That leads the way and then there is much more progress coming down the line behind that in haematological cancers. Other companies that are involved in bringing CAR T-cell therapies into different haematological indications, we’re anticipating more approvals in the US over the coming year and then in Europe after that.
So there has been and there continues to be a huge amount of success in using this kind of technology to treat haematological cancers, taking that into solid tumours is much harder. There are a number of obstacles to success in solid tumours, one is finding the right target because it’s very difficult to find a target on a cancer cell that is not found on a normal cell in a solid tumour. If you get a very vigorous attack from your T-cells against that target and that can also attack normal tissue then that’s potentially going to be very difficult to manage.
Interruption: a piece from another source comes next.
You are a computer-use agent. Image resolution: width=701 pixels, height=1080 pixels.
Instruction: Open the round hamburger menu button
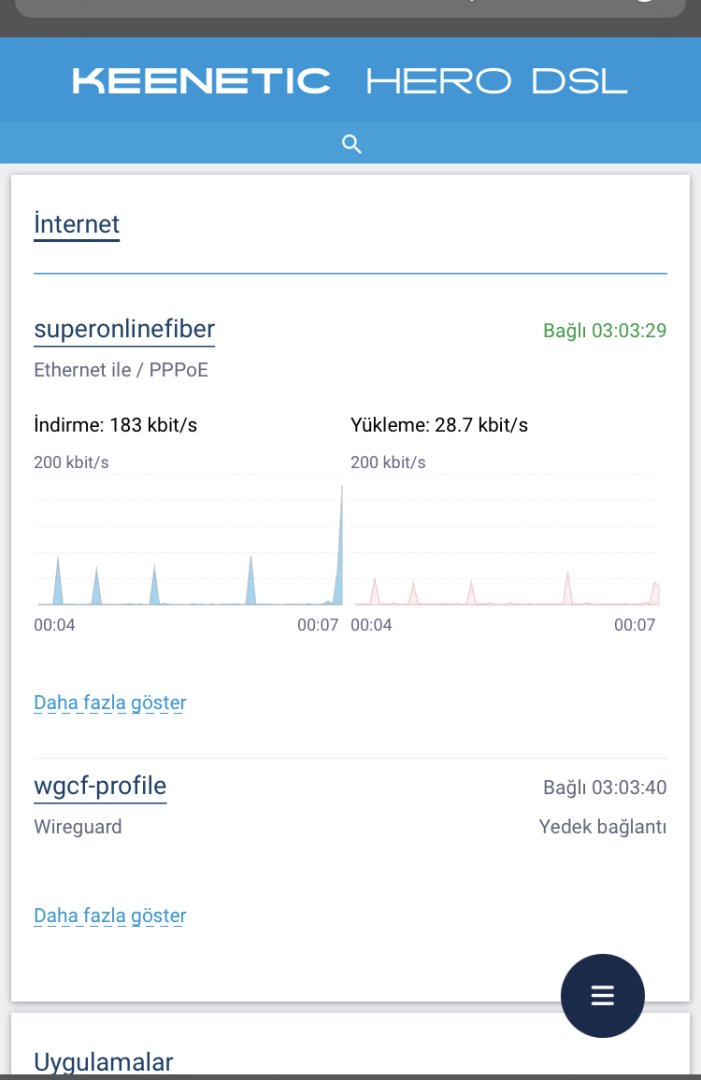pos(602,996)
So we’re having to be very cautious about the way we roll this kind of approach out in solid tumours.
And other challenges around homing, around toxicity, around comorbidities within the patient population etc. make solid tumours a more difficult area to take this therapy forward but there are successes. So notable successes in recent years have been the team down at Baylor in the US who are successfully targeting HER2 which is a receptor that’s found on a number of different epithelial cancers. They’re targeting HER2 in sarcomas and they’re starting to see responses without unmanageable toxicity which is very, very exciting. Also a group, also in the US, who are using an IL-13 receptor alpha targeting CAR in glioma, which is a dreadful brain tumour which is universally fatal. They are starting to show some data from patients of efficacy in that tumour so that’s very exciting as well.
So what were the key points to take away from your talk?
The main thrust of my talk was to try and convince the audience. I was speaking to an audience of trainee medical oncologists and some medical oncology consultants, and we’re going through a period of transition in oncology where we’re moving from cytotoxic and targeted therapy technicians into also immune therapy technicians. So we are training up a community in the future who are going to understand immunology a lot better I hope. My main aim today was to bring cell therapy just into their consciousness and I hope I’ve done that.